ОТРЫВОК -
Согласно мемуарной лексике, дневником называем описание своего жизненного опыта и разных событий из прошлого, в которых мы участвовали или которые оказали сильное влияние на нашу жизнь. Основной лексической особенностью автобиографии является воспоминания человека о знаковых событиях его жизни, в которых он участвовал. Интересен эпистолярный жанр: это письма-обращения автора к какому-либо адресату, содержащие описание событий и переживаний своей жизни и окружении. Социологи видят в автобиографическом произведении необходимость создать индивидуальную личность в массовом обществе [3] и отмечают культурное
значение «генератора биографии» [1, с. 36]. Французский автобиографист Филипп Лежен пишет, что автобиография - это ретроспективная проза, где настоящий человек представляет свою жизнь, подчеркивая его индивидуальную судьбу, особенно историю его личности. Таким образом, мемуарист, заключая пакт с читателем, передает правду согласно своему пониманию и усмотрению. Ф. Лежен называет это «автобиографическим пактом» [6, с. 22].

ПРЕДОСТАВЛЕННЫЕ ПУНКТЫ -
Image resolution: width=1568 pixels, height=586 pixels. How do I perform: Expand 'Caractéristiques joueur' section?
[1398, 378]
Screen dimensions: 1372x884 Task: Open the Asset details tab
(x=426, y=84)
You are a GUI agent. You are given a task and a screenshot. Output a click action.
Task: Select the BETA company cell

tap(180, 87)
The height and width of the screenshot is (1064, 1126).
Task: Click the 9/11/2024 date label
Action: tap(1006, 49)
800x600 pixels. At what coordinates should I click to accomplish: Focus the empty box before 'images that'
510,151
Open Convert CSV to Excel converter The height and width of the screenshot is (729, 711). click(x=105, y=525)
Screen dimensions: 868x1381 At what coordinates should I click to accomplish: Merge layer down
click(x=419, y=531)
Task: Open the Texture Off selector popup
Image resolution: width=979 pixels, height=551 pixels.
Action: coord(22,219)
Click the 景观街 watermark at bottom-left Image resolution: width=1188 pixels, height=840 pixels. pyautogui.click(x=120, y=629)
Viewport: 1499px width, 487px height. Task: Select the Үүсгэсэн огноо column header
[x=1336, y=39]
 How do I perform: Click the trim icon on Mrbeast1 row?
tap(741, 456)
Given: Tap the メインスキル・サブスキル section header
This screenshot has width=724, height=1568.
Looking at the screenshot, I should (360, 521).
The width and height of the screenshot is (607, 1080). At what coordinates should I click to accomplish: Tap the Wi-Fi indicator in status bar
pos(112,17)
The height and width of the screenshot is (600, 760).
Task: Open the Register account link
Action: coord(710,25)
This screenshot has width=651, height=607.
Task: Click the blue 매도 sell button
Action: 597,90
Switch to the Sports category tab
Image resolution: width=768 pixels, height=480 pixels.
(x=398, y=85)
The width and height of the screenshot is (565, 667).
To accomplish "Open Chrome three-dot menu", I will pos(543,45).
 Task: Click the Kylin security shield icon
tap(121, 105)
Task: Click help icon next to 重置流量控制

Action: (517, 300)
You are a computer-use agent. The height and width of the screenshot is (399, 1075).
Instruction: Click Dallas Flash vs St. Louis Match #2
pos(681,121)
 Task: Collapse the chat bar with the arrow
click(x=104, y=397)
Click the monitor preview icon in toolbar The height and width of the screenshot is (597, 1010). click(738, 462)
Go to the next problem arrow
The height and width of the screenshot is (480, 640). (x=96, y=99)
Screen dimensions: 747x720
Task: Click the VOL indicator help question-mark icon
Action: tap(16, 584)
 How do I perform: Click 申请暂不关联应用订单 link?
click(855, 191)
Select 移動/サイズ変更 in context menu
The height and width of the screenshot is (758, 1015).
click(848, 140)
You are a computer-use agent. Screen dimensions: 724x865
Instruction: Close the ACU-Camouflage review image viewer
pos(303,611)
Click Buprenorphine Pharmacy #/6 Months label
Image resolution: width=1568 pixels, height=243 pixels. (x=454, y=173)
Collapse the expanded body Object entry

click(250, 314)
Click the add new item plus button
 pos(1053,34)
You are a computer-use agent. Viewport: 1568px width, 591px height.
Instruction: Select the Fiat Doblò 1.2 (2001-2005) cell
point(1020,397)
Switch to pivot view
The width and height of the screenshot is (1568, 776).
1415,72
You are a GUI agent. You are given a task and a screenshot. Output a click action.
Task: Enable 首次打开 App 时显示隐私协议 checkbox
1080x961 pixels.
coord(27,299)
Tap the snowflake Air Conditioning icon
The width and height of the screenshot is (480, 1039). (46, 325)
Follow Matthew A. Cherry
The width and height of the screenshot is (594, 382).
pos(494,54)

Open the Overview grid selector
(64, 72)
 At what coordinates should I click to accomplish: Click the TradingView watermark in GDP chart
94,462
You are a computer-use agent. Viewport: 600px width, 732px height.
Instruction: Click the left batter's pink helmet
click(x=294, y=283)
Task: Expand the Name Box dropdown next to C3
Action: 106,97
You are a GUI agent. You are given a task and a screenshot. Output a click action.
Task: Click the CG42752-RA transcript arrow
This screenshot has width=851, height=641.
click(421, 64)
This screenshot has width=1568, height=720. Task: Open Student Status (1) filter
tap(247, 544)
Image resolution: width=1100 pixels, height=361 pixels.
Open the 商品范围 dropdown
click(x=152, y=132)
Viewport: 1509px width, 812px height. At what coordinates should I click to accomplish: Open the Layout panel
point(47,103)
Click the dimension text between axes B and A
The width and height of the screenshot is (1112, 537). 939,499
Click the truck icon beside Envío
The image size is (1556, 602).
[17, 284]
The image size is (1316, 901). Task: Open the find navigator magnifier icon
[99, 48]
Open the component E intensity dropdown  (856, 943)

ПОРЯДОК РАБОТЫ -
Перепишите, пожалуйста, весь отрывок об автобиографии без единого изменения. Пункты никак не связаны с отрывком об автобиографии.

РЕШЕНИЕ ЗАДАНИЯ -
Согласно мемуарной лексике, дневником называем описание своего жизненного опыта и разных событий из прошлого, в которых мы участвовали или которые оказали сильное влияние на нашу жизнь. Основной лексической особенностью автобиографии является воспоминания человека о знаковых событиях его жизни, в которых он участвовал. Интересен эпистолярный жанр: это письма-обращения автора к какому-либо адресату, содержащие описание событий и переживаний своей жизни и окружении. Социологи видят в автобиографическом произведении необходимость создать индивидуальную личность в массовом обществе [3] и отмечают культурное
значение «генератора биографии» [1, с. 36]. Французский автобиографист Филипп Лежен пишет, что автобиография - это ретроспективная проза, где настоящий человек представляет свою жизнь, подчеркивая его индивидуальную судьбу, особенно историю его личности. Таким образом, мемуарист, заключая пакт с читателем, передает правду согласно своему пониманию и усмотрению. Ф. Лежен называет это «автобиографическим пактом» [6, с. 22].